WASHINGTON — Donald Trump promised to “drain the swamp” in the nation’s capital. Instead, he’s diving right in.

So far, the president-elect is tapping people with deep ties to Washington and Wall Street as he fills out his Cabinet, turning to two power centers he vilified as greedy, corrupt and out of touch with Americans during his White House campaign. His choices have won praise from Republicans relieved by his more conventional choices, but could risk angering voters who rallied behind his calls for upending the political system.

Two of Trump’s early picks are wealthy financial industry insiders with ties to the kinds of institutions he railed against as a candidate. Elaine Chao, his choice for transportation secretary and an accomplished political figure in her own right, is married to Senate Majority Leader Mitch McConnell — blending family and political power in a way Trump fiercely criticized campaign rival Hillary Clinton for. Jeff Sessions, Trump’s selection for attorney general, has spent two decades in the Senate, and Tom Price, his health and human services nominee, is a six-term congressman.

The gap between Trump’s campaign rhetoric and his governing decisions is most striking regarding his emerging economic team. On Wednesday, he announced that he planned to nominate former Goldman Sachs executive Steven Mnuchin as his Treasury secretary and billionaire investor Wilbur Ross to lead the Commerce Department.

As a candidate, Trump said Wall Street had created “tremendous problems” for the country. He included the CEO of Goldman Sachs in a television advertisement that accused global financial powers of having “robbed our working class.”

Mnuchin and Ross also have financial links to Trump’s White House bid, with Mnuchin having led the campaign’s fundraising efforts. Trump repeatedly bragged that his personal wealth — he mostly self-funded his campaign during the primaries — meant he would not be beholden to donors who might expect their financial contributions to be repaid with powerful jobs or insider access.

“I can’t be bought,” Trump said during the campaign. “I won’t owe anybody anything.”

Trump’s transition team brushed aside questions about whether there are inconsistencies between the president-elect’s campaign rhetoric and his Cabinet picks.

“These are experts who know how to win,” spokesman Jason Miller said Wednesday.

By picking billionaires, as well as a smattering of millionaires, for his Cabinet, Trump is asking voters to trust that privileged insiders can help a stressed and dispirited middle class — even though he, like past presidential candidates, promised he would change that dynamic. Few of his choices have outwardly displayed much of a common touch. Many live surrounded by a level of wealth that most Americans struggle to fathom — and prospered in recent decades as many Americans coped with stagnant incomes.

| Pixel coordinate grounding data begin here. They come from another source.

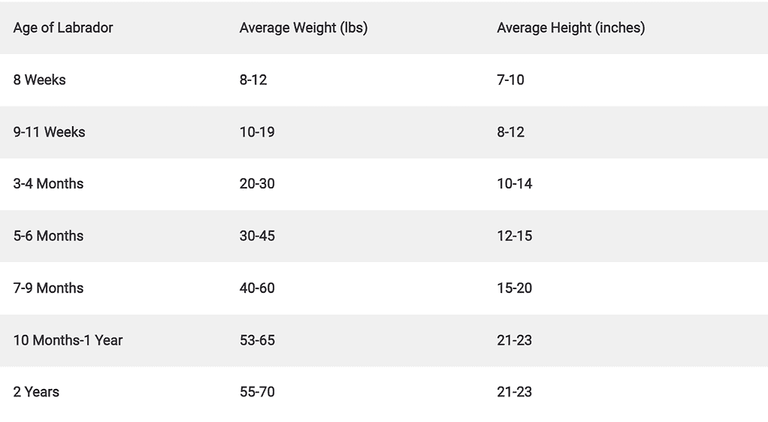Select the 9-11 Weeks row label
The height and width of the screenshot is (422, 768).
click(49, 132)
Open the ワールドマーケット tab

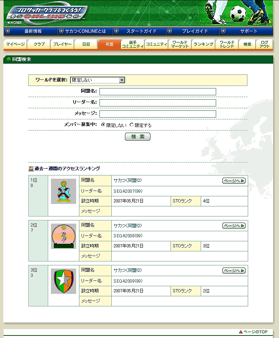pyautogui.click(x=180, y=45)
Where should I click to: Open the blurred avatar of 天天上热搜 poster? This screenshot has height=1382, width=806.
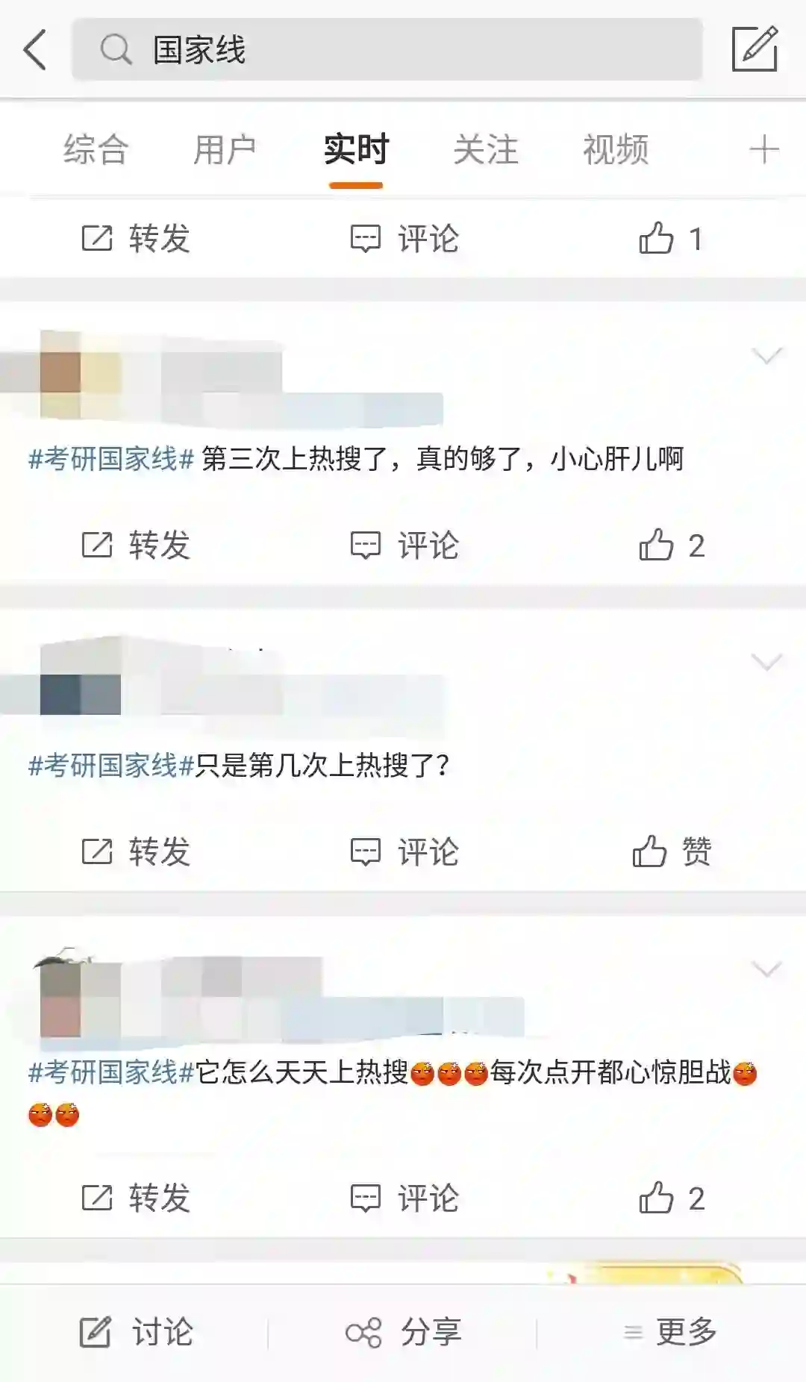pos(60,998)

Not only did Mnuchin once work at Goldman Sachs, but so did his father. After leaving the investment bank in 2002, the Yale graduate pivoted into hedge fund management and producing blockbuster movies such as “Batman vs Superman: Dawn of Justice.” Mnuchin invested in the wreckage of the housing crisis, scooping up the troubled bank IndyMac and turning a $1.6 billion profit in under a year as millions of Americans endured foreclosure.

Ross orbits a similar world as Trump, as both of them have luxurious homes in Manhattan and Palm Beach, Florida. The billionaire investor bought up many struggling steel, auto and coal firms in the industrial Midwest at a steep discount and sold them for steep profits, even as factory and mining jobs at the core of American identity disappeared.

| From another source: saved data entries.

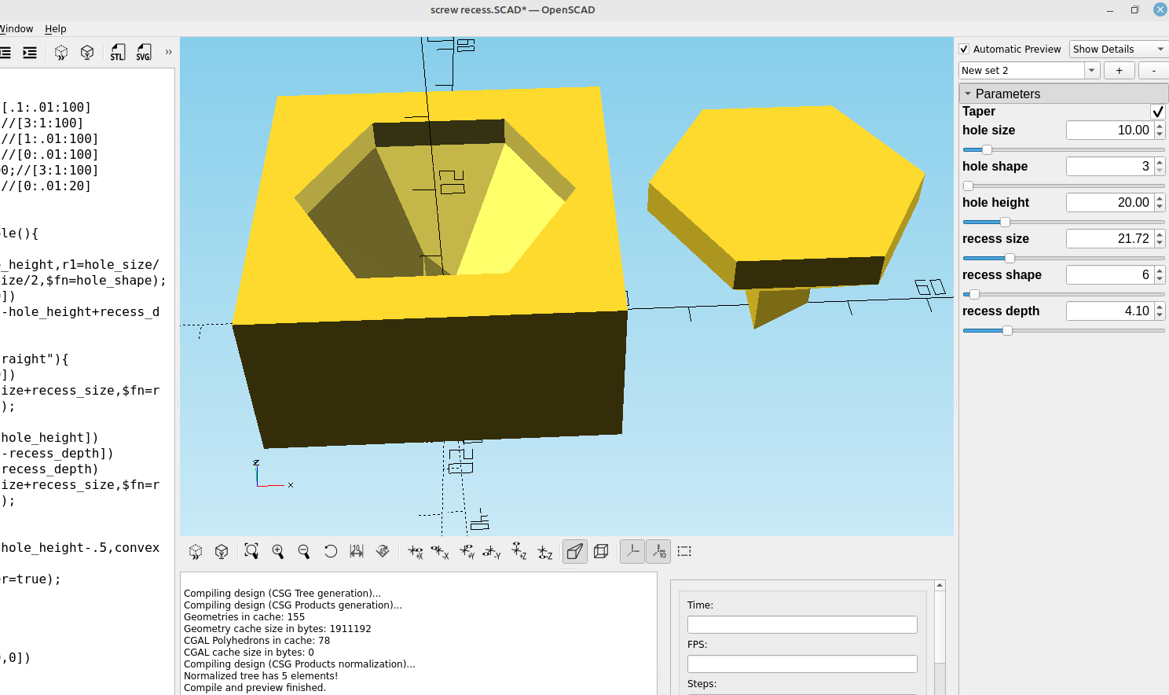Zoom out in the 3D viewport
1169x695 pixels.
[x=304, y=551]
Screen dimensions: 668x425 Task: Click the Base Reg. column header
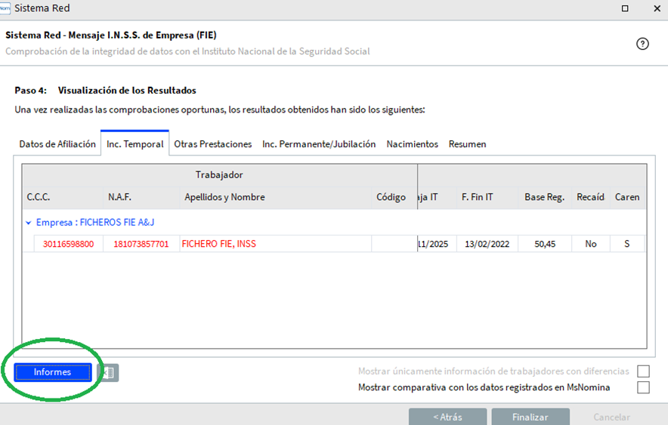point(544,197)
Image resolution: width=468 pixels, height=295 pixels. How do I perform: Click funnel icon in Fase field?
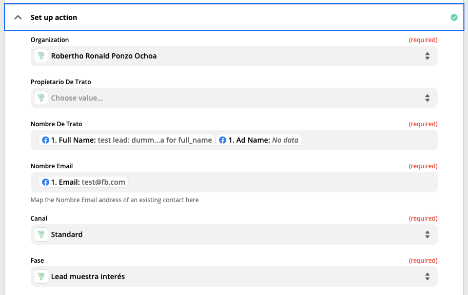tap(41, 277)
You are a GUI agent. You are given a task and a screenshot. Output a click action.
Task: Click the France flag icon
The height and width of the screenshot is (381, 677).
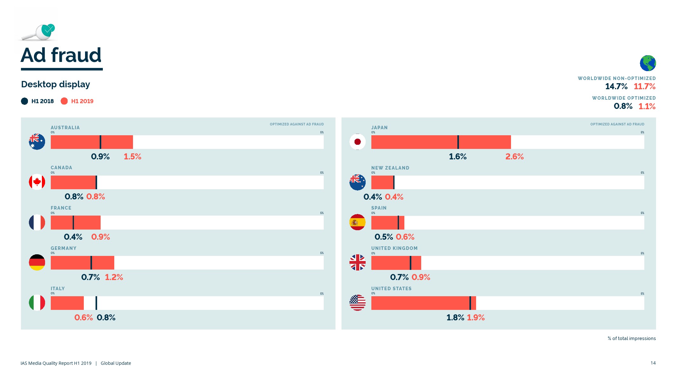[37, 222]
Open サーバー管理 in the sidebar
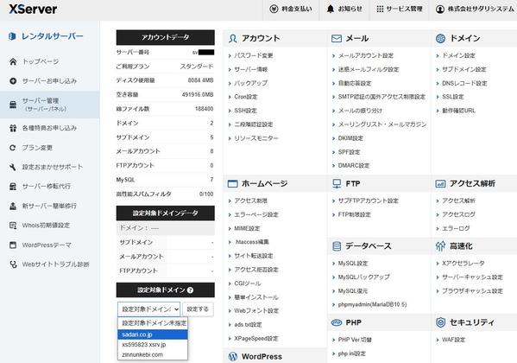 [49, 105]
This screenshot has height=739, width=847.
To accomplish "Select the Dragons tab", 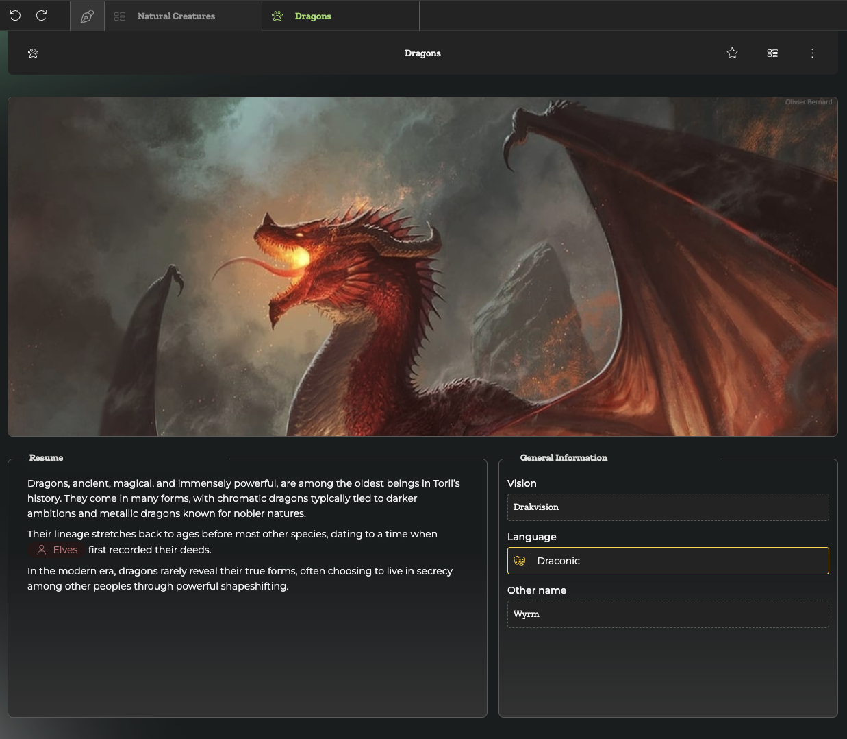I will pos(313,16).
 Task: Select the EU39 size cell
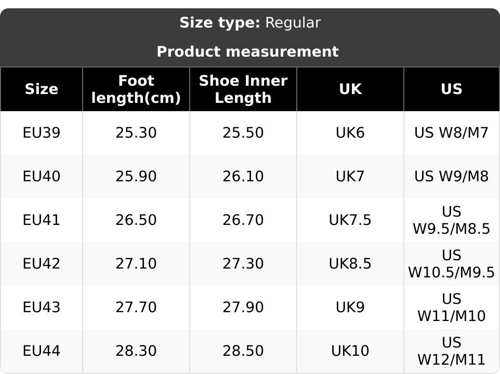pyautogui.click(x=42, y=133)
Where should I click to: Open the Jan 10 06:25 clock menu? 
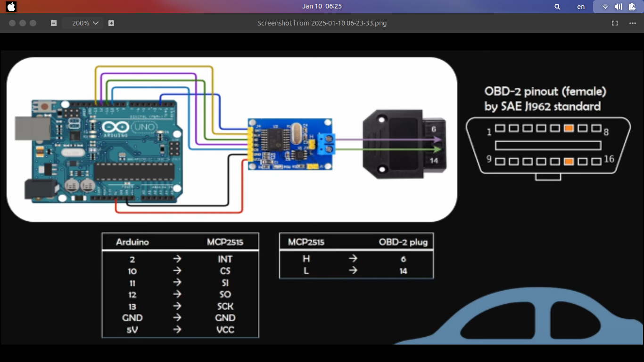(322, 6)
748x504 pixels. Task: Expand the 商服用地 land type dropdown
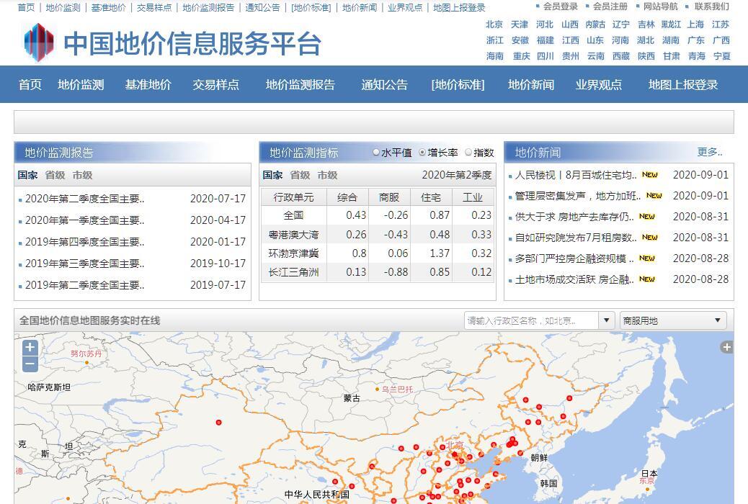coord(718,320)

Chao is the offspring of a Chinese shipping magnate, in addition to serving on the boards of Wells Fargo bank, Dole Food and News Corp., the parent of Fox News. Education Secretary Betsy DeVos, the wealthiest of Trump’s Cabinet nominees thus far, married into the family that started the sales company Amway.

Trump and other Republicans spent months warning voters that a possible Clinton administration would be lined with Wall Street insiders, campaign donors and other special interest hires. But GOP officials have raised no such concerns about Trump’s picks.

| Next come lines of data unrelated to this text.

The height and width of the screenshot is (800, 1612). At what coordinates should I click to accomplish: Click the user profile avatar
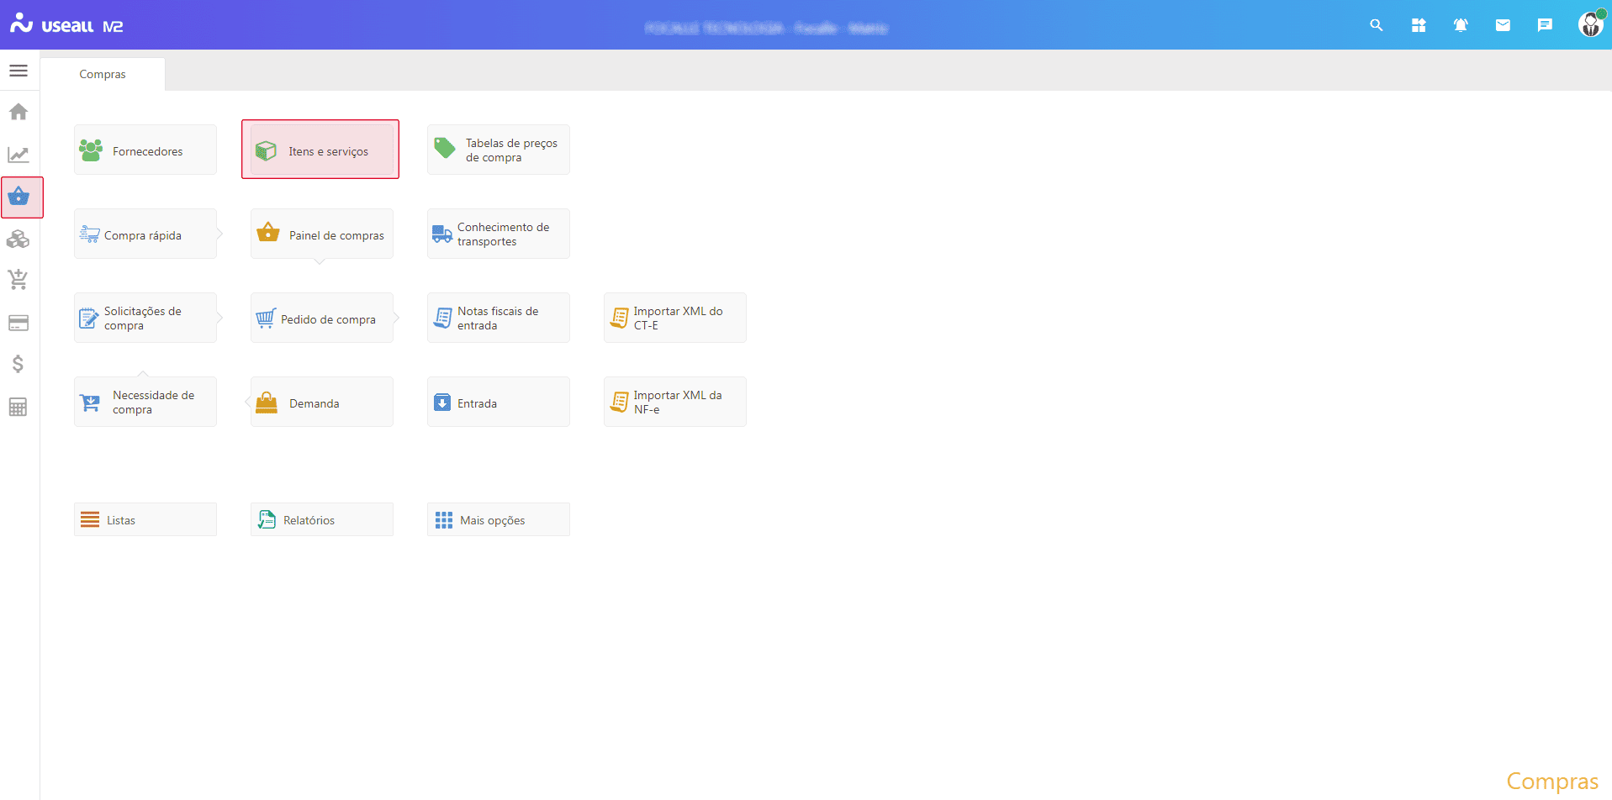click(1590, 24)
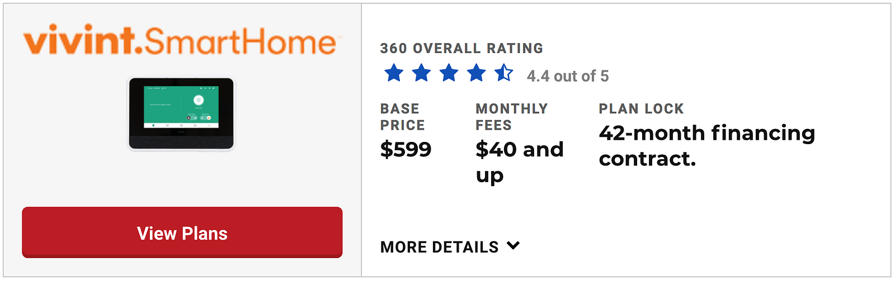This screenshot has width=895, height=281.
Task: Select the Vivint control panel image
Action: (182, 115)
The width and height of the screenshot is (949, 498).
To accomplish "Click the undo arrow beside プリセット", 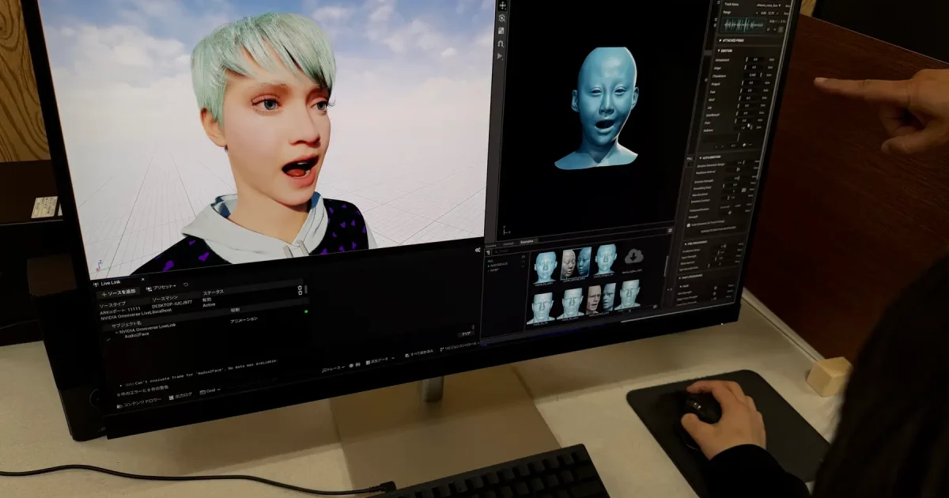I will (x=186, y=285).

If anything, some Republicans appear relieved. Many of Trump’s picks are cut from a more traditional Republican mold and share the party’s ideological preferences, in some cases more so than Trump himself.

“The picks so far have been fantastic and well-received by Republicans and conservatives of all stripes,” said Cesar Conda, the former chief of staff for Florida Sen. Marco Rubio. “Trump is unifying the party, which is essential to getting his agenda enacted.”

House Speaker Paul Ryan, a lukewarm Trump supporter for much of the campaign, praised the economic picks Wednesday, saying he was “excited to get to work with this strong team.”

Trump is still weighing his choices for several Cabinet posts, including secretary of state. Among the leading contenders: millionaire businessman Mitt Romney, the 2012 GOP presidential nominee, and millionaire lawyer Rudy Giuliani, the former New York City mayor.